World’s craziest supercar revealed

There is a new contender for the world's mightiest hypercar.

British maker Lotus has unveiled its new Evija all-electric sports car.

The sleek two-seater has some mind-bending performance features and a price tag to match.

Limited to just 130 examples worldwide the Evija will cost 1.5 million pounds ($3m) before taxes, which in local currency after LCT, GST, stamp duty and import tariffs would place the machine at about $4.53m. Buyers will need to stump up 250,000 pounds ($445,000) immediately to secure their production spot.

The Lotus Evija would cost almost $5m in Australia.
The Lotus Evija would cost almost $5m in Australia.

But despite the eye-wateringly high price tag there are some keen Aussie buyers who have already expressed interest.

Lotus says the Evija will be the most powerful production road car in the world.

Four electric motors combined with a 70kWh battery produce a warp-drive like 1471kW and 1700Nm.

This surpasses even the lofty numbers from the cutting-edge Mercedes-AMG One (745kW) and Aston Martin Martin Valkyrie (865kW/752Nm) hybrid hypercars.

Lotus claim the Evija will hit 100km/h in under three seconds and have a top speed of more than 340km/h. The maximum range is claimed to be about 400km.

Lotus chief Phil Popham is hoping the Evija will reinvigorate the brand and make it more of a household name.

The Lotus Evija all-electric hypercar is the most powerful production vehicle in the world.
The Lotus Evija all-electric hypercar is the most powerful production vehicle in the world.

"The Lotus Evija is a car like no other. It will re-establish our brand in the hearts and minds of sports car fans and on the global automotive stage," he says.

"The Evija is a true Lotus in every sense - it has been developed with an unwavering passion to push boundaries, to explore new ways of thinking and to apply ground-breaking technologies."

Lotus is known for its low-slung lightweight sports cars and the brand has attempted to maintain that trait despite the extensive use of heavy batteries. One weight reduction method is the use of a carbon fibre chassis and body.

Lotus Evija design draws inspiration from Le Mans racers.
Lotus Evija design draws inspiration from Le Mans racers.

The brand says the vehicle should weight about 1680kg, about the same as the upcoming Model 3 sedan or a standard mid-size SUV.
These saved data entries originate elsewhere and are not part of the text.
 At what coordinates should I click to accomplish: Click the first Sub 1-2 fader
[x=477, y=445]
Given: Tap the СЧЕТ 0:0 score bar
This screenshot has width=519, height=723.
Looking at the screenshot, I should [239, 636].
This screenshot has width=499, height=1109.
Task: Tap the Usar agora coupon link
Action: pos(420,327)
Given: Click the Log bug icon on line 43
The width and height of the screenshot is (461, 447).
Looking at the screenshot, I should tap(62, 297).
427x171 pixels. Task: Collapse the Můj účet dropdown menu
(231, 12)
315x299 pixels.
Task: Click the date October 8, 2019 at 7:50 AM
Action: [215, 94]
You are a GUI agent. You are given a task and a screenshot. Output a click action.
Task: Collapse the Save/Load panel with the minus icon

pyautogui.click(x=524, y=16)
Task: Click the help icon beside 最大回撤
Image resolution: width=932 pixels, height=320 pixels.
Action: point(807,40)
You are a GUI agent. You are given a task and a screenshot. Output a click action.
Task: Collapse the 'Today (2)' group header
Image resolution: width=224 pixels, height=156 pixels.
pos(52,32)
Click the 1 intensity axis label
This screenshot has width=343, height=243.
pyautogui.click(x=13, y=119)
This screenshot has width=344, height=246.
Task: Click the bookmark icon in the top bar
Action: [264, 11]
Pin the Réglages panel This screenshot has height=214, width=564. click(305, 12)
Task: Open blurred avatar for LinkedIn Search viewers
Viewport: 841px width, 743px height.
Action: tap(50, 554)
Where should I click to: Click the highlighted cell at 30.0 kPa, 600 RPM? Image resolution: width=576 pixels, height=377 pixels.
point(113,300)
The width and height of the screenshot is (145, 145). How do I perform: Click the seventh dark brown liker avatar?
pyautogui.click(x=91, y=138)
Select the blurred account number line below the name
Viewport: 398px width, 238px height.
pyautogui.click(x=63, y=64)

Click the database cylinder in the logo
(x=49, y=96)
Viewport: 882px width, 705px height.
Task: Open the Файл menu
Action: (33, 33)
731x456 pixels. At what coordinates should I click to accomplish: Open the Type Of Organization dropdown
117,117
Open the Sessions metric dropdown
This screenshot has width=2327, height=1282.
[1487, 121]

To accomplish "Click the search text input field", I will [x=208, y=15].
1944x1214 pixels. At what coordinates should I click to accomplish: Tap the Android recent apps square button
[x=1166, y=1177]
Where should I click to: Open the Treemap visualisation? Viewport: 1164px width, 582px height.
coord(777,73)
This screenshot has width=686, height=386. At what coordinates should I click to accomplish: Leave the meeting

Lotus has mounted the batteries in the middle of the vehicle to best match the driving characteristics of a mid-engined sports car. The battery will supply power to four motors, two on each axle providing all-wheel drive grip.

The company worked extensively with Williams Advanced Engineering, which provides engineering and technology to the Williams F1 team.

The Williams F1 team helped with the engineering for the Lotus Evija.
The Williams F1 team helped with the engineering for the Lotus Evija.

One of the major breakthroughs provided by the Williams team was that the Lotus' battery can accept a charge of up to 800kW. This would charge the battery in just nine minutes.

However, there is no commercially available charger to distribute that amount of charge.

The highest capacity available today is a 350kW charger. This would add 80 per cent charge in 12 minutes.

There are few vehicles that can accept even a 350kW charge. The coming Porsche Taycan is one, while Tesla's latest Version 3 Superchargers are capable of delivering a 250kW charge.

The car's sleek and curvy styling has drawn inspiration from Le Mans racers where aerodynamics are a leading design focus.

Production is due to start next year.